Goodenough reports energy densities multiple times that of current lithium-ion batteries. Where does the energy come from, if not the electrode reactions? That goes unexplained in the paper.
a. The unstated physics would lead to creation of a battery that, once charged, requires no further energy in order to keep pushing out electricity—violating the laws of thermodynamics. “He’s technically made a perpetual motion machine,” said Venkat Viswanathan, a professor at Carnegie Mellon University in Pittsburgh, Pennsylvania.
b. “It’s kind of like cold fusion. Here is an experiment that is unbelievable,” said Dalhousie University’s Jeff Dahn, a leading researcher whose Canadian laboratory is on a contract with Tesla. “There could be a small possibility that it is right.”
c. Steingart, the Princeton professor, has published a long essay about the paper at Medium (see his notes below). He is among researchers calling Goodenough’s stealth energy “anomalous capacity.” Both he and Dahn wondered whether oxygen had leaked into the cell, making it an inadvertent “lithium air” battery that would explain the burst of energy.

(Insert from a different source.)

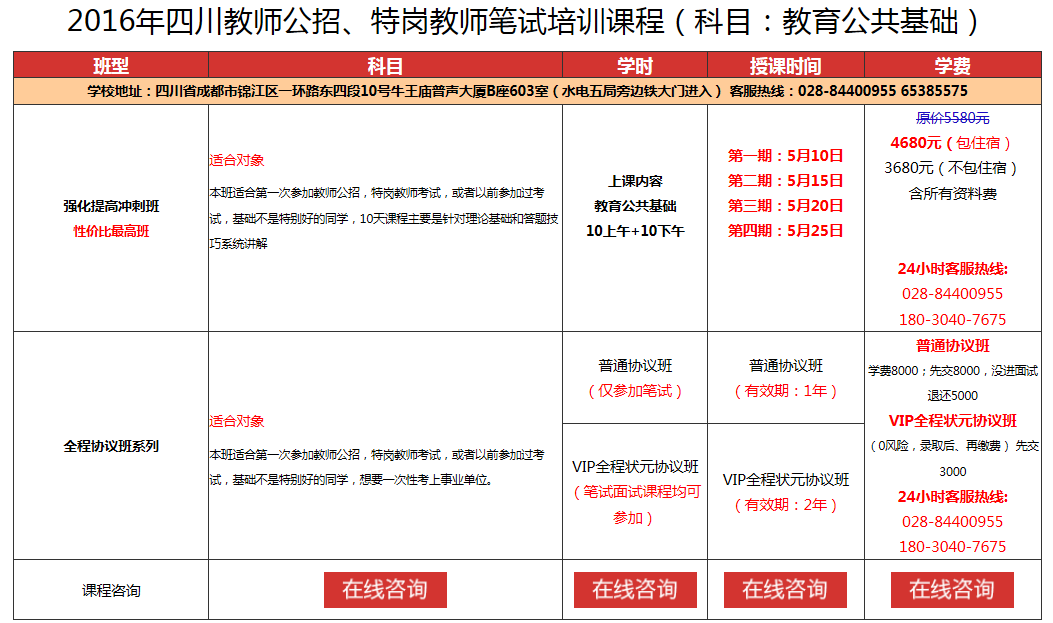Click 在线咨询 button in the 学时 column
Image resolution: width=1053 pixels, height=623 pixels.
[634, 589]
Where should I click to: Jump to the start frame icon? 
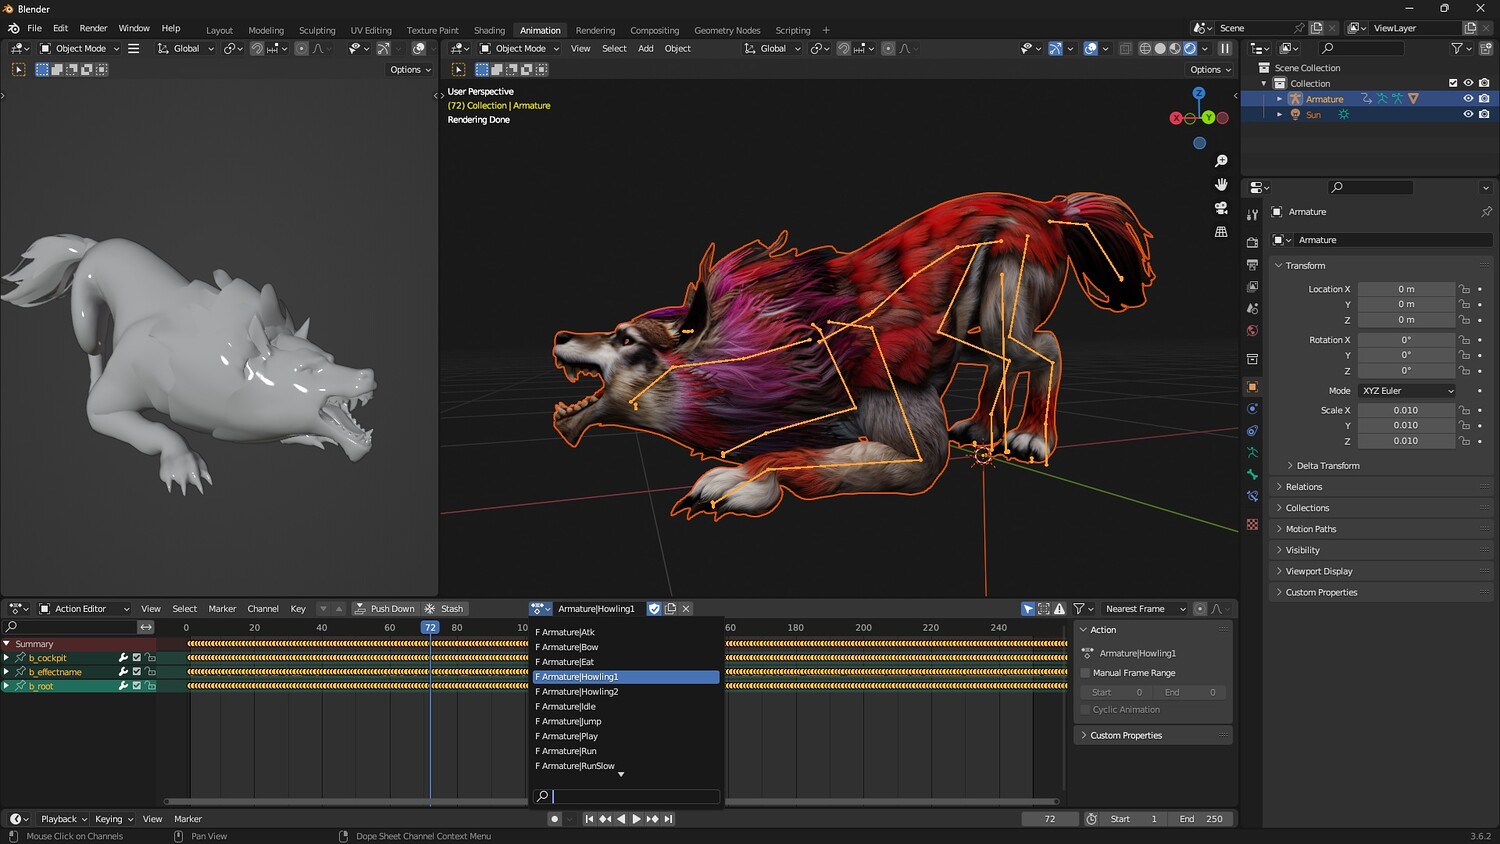[x=589, y=819]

Lithium air is a second Holy Grail of battery researchers, even more elusive than the metallic lithium anode; no one has ever made one that lasted more than a few cycles.
In an email exchange, Steingart said, “There’s not a question in my mind that Goodenough and company measured what they say they measured based on what they thought was in the cell. The question is why did the system behave the way it did, and the explanation as to why raises many questions.”
Braga, the lead author on the paper, rejects the lithium-air explanation, insisting that the concept is solid: “Well if we have a Lithium-air battery then we have a very good Lithium-air battery,” she said, noting that the experiment ran for hundreds of cycles, far longer than any rechargeable lithium-ion battery. Here is the diagram to which Braga is referring:
I am on the cheer squad and really hope this technology pans out.